Microsoft Intune Suite Gets New Security Tools to Protect Windows Endpoints
Microsoft Intune Suite's latest security updates introduce granular privilege controls and seamless hotpatching.
Published: Mar 24, 2025
Key Takeaways:
- Microsoft Intune introduces advanced Endpoint Privilege Management (EPM) capabilities.
- New capabilities like guided update supercedence for Enterprise Application Management and expanded Remote Help for Azure Virtual Desktop simplify IT workflows and enhance user support.
- Hotpatching for Windows 11 Enterprise enables security updates without reboots.
Microsoft has announced this morning a slew of new features for its Intune Suite to enhance the security of Windows endpoints. Updates include enhanced capabilities for Endpoint Privilege Management (EPM), Enterprise Application Management, and Remote Help.
Microsoft Intune EPM supports a Zero Trust security model by allowing a broad user base to operate with the least privileges, while still allowing necessary tasks to be performed. This release offers granular control over elevation rules, allowing IT admins to specify allowable command parameters and deny elevation for unauthorized arguments.
Additionally, EPM will introduce the ability to specify deny rules to block specific files from elevation. Microsoft will also update the EPM page in the Intune admin center to include new reports and dashboards, which provide IT admins with better insights into elevation trends and unmanaged elevations. Microsoft Intune EPM now offers expended support for Windows on Arm-based PCs, including Windows 11 Copilot+ PCs.
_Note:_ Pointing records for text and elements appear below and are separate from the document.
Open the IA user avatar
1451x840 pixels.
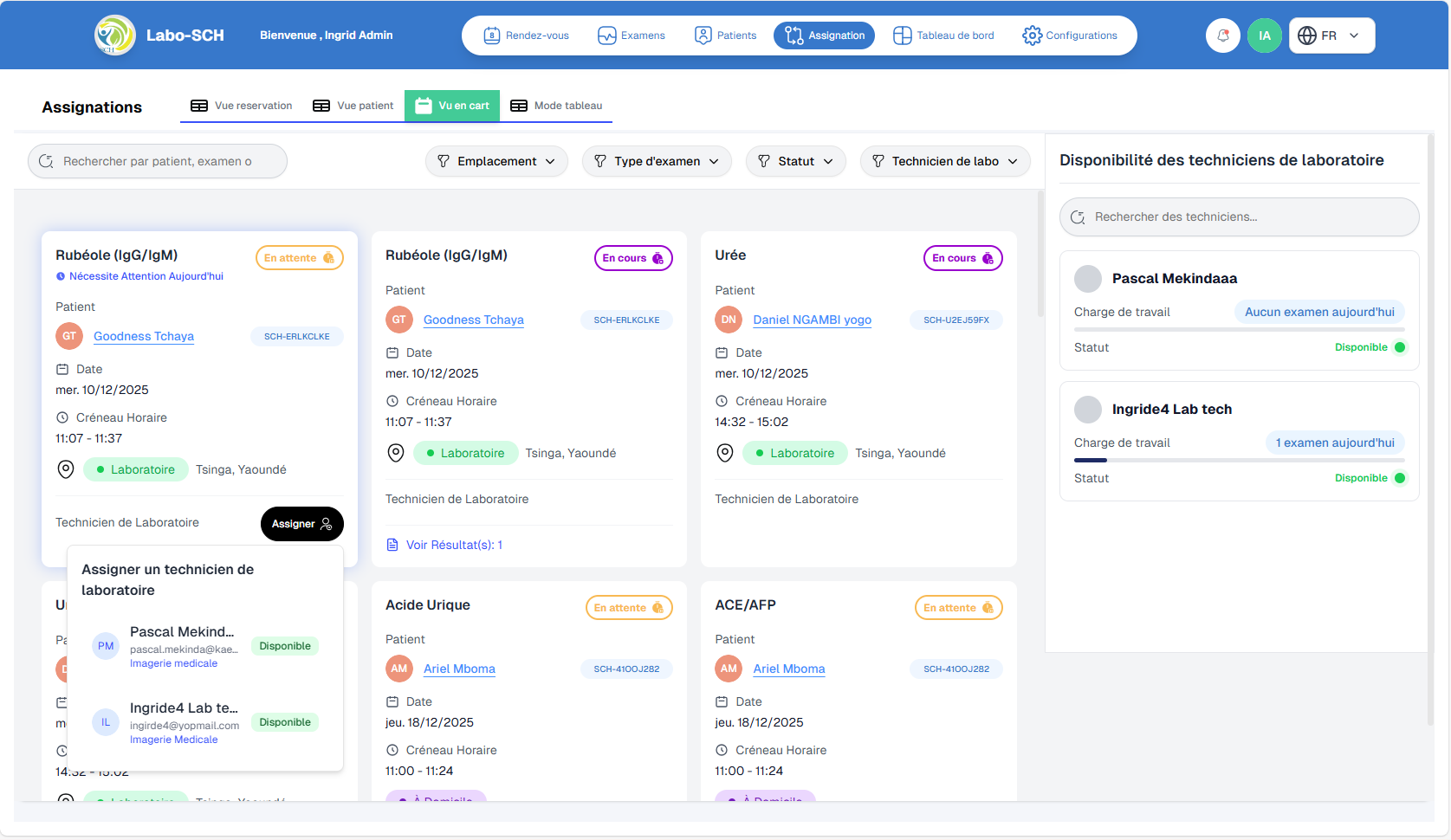1264,36
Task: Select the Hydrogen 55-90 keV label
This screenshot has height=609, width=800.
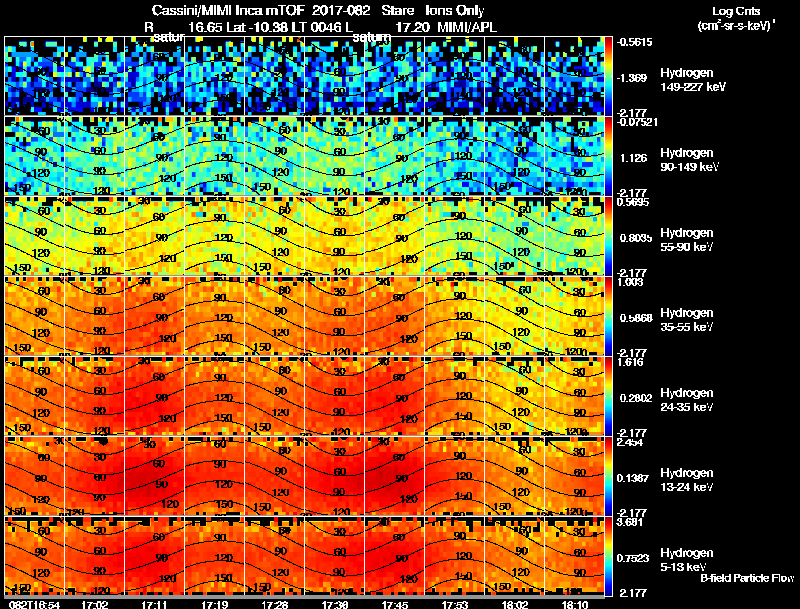Action: (x=687, y=239)
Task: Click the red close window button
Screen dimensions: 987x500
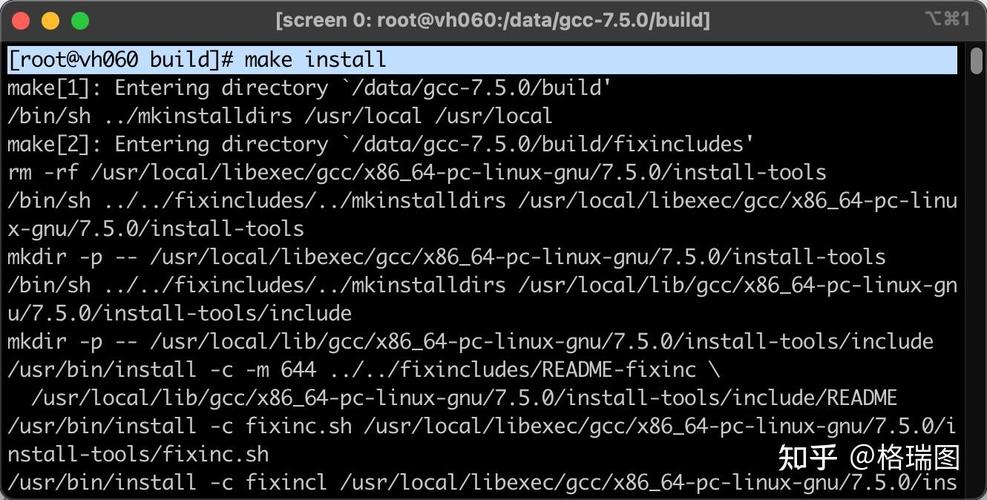Action: point(21,21)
Microsoft Intune has enhanced Enterprise Application Management with a feature called guided update supercedence. This capability helps IT admins keep applications updated and compliant by automating the update process, reducing manual work, and ensuring timely security updates. Microsoft plans to add Arm64 support in the Enterprise App Catalog for broader app deployment.
Microsoft Intune Remote Help now supports multisession Azure Virtual Desktop environments. This feature enables IT teams to help multiple users on a single virtual machine (VM) at the same time. It streamlines the process of troubleshooting, updates, as well as user support in shared VM environments.
Manage Windows updates in Microsoft Intune with hotpatch
Microsoft has announced that hotpatching support is currently available in public preview for Windows 11 Enterprise client devices. This capability allows administrators to apply security updates without requiring a reboot. The hotpatch feature is expected to become generally available for commercial customers this spring.
Furthermore, Microsoft is bringing the enrollment time grouping feature to Android and iOS/iPadOS devices by late June. It allows administrators to apply security policies and access controls during device setup. Additionally, Microsoft Intune provides integration with Defender for Endpoint to let IT admins manage Defender security settings on devices not enrolled with Intune.
In April, Microsoft will expand security settings configuration support for devices managed by Defender for Endpoint, including new policies for Linux devices. Administrators will be able to manage security policies through the Defender for Endpoint portal.
Lastly, Microsoft announced that Windows 365 Link will become generally available for purchase in select markets next month. It’s a purpose-built hardware device that connects directly to a Windows 365 Cloud PC.